Tatsächlich setzte sich die neue Baureihe, die als Ablösung der XS-Modelle gedacht war, von Anfang an in Szene. Von den Yamaha-Strategen als sportliches, leistungsfähiges Motorrad bezeichnet, griffen aber vermehrt Alltags- und Tourenfahrer auf das Angebot zurück. Der wartungsfreie Kardanantrieb war für viele Motorradfahrer Argument genug. Zwar hatten die O-Ring-Ketten bereits Einzug gehalten, doch das ewige Salben war immer noch ein lästiger Akt. Von den verschmutzten Rädern und Fahrwerken ganz zu schweigen. Der XJ 650-Motor weist einige bestaunenswerte Details auf: Um die Baulänge einzugrenzen, verlegten die Yamaha-Techniker die Getriebeausgangswelle unter die Eingangswelle – eine Lösung, welche die Hersteller heute bei Sportmaschinen als revolutionäre Konstruktion verkaufen.

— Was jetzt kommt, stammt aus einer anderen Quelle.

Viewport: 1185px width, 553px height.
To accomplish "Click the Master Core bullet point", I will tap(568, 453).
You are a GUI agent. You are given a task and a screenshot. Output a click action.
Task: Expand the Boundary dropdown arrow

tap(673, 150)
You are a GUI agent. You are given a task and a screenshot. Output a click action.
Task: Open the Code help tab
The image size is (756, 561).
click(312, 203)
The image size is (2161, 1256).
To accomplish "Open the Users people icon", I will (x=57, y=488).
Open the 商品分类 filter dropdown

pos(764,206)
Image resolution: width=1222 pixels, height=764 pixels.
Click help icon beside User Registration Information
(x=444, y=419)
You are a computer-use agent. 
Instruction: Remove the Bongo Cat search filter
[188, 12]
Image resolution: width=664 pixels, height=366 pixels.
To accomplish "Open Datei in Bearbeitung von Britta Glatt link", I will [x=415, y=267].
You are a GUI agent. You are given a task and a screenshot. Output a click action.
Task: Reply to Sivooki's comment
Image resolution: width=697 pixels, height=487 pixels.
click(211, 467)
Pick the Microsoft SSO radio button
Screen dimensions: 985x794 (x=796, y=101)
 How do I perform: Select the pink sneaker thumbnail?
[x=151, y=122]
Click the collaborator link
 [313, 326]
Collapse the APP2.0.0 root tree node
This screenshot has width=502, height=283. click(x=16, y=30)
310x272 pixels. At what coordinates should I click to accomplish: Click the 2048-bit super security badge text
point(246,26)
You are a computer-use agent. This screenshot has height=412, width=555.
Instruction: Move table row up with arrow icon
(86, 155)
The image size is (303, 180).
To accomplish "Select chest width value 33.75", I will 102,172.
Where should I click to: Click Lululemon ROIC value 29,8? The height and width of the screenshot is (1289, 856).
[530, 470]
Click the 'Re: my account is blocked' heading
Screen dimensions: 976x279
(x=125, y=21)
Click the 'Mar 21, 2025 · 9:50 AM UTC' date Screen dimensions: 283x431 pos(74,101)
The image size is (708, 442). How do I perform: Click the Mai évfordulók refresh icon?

Dem Bestreben, den Vierzylinder so kompakt und schmal wie möglich zu bauen, folgte die über eine Zahnkette angetriebene Huckepack-Lichtmaschine, die hinter der Zylinderbank platziert ist. Auf eine vibrationshemmende Ausgleichwelle verzichteten die Konstrukteure; gegen hochfrequente Schwingungen entkoppelten an der vorderen Motoraufhängung üppige Gummilager den Motor vom Rahmen. Was nichts daran änderte, dass der luftgekühlte Reihenvierer bei Drehzahlen über 7000/min Lenker und Rasten mit Kribbeln überzieht.

Will man die Versprechungen von Yamaha auf die Probe stellen und die XJ 650 sportlich bewegen, geht ohne hohe Drehzahlen nicht viel. Für satte Durchzugskraft fehlt es dem Zweiventiler zum einen an Hubraum, zum anderen verlangen die 72 PS bei 9000/min eine Motorauslegung, die sich eher an der Höchstleistung als an einem breiten nutzbaren Drehmomentband orientiert. Denn für einen luftgekühlten Zweiventiler, der auch noch die Geräuschgrenzwerte erfüllt, sind die spezifischen 110 PS pro Liter Hubraum ein strammer Wert. Zum Vergleich: die ein Jahr später erschienene Honda CB 750 F (RC 04/1981) brachte es trotz Hubraumvorteil und vier Ventilen pro Zylinder auf 79 PS bei ebenfalls 9000/min. Das entspricht sogar nur 105 PS pro 1000 cm³.

Erst bei späteren Baujahren der XJ 650-Modelle verwendeten die Yamaha-Techniker das YICS, das in Sachen Leistung und Drehmoment Vorteile bringen sollte. Hinter dem Yamaha Induction Control System verbarg sich ein Interferenz-System, bei dem jeder Zylinder beim Ansaugtakt  Frischgas aus den drei anderen Ansaugkanälen absaugte. Der Eintritt in den Einlasskanal war schräg ausgerichtet und sollte einen Drall, somit eine bessere Verwirbelung des Kraftstoff-Luftgemischs bewirken.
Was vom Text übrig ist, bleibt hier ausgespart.